I haven’t kept count, but I’d estimate about 1/25 of my data DVDs fail. I burn most of my DVDs on PCs, with Sony burner, Taiyo Yuden DVD-R blanks, RecordNow Deluxe software (which I suspect is the weak link, since it often necessitates a reboot after working). Oddly, my results burning video DVDs are much better, perhaps because I use .iso image files and DVD Decrypter for those.

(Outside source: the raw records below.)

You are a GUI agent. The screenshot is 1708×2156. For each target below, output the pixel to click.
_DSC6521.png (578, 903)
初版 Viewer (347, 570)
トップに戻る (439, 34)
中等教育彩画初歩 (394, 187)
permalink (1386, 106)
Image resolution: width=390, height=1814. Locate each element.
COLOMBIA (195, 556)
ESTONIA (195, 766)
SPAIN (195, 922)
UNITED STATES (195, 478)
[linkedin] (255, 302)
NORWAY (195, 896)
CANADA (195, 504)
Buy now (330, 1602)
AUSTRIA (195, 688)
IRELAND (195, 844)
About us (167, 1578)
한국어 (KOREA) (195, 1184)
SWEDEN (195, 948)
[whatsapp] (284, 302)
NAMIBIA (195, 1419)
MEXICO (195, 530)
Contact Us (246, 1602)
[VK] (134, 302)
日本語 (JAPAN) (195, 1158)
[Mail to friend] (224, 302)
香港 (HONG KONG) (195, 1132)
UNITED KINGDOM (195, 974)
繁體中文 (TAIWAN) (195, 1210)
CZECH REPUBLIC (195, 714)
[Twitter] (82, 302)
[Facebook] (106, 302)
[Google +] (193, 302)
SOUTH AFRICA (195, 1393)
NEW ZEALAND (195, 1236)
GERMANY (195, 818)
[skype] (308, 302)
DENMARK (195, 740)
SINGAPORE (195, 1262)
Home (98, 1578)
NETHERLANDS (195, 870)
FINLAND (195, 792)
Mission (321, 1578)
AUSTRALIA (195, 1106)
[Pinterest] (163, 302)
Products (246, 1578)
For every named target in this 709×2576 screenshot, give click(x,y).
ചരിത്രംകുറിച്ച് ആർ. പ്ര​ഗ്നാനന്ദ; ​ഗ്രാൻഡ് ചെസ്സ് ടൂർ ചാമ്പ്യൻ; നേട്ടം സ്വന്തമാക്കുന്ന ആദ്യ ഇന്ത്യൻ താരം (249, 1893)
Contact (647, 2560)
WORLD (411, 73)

The main problem with DVDs is low capacity. That’s why I’d really like to hear a good solid recommendation for LTO tapes. It is not sensible, imho, to go tapeless, until the archiving process gets cheaper and more reliable.
MacPro 2 x 3GHz dualcore; 10 GB 667MHz
Kona LHe
Sony HDV Z1
Sony HDV M25U
HD-Connect MI
Betacam UVW1800
DVCPro AJ-D650 -
Bill Bilowit
December 27, 2007 at 2:04 amWe have gone about 75% tapeless, and for all its thrilling production convenience there is certainly the added inconvenience of archiving huge amounts of file data.
LTO is expensive, Blu-ray has too little capacity, and cheaper methods are slow and less reliable (as always). As tapeless production workflow expands, users demand more affordable and faster archiving solutions. Market forces in this business usually always capitalize on growing demands.
Meanwhile it’s a balance between front-end workflow productivity / efficiency, and back-end job revision likelihoods / archiving. For the jobs with limited budgets, the front end gets the most attention.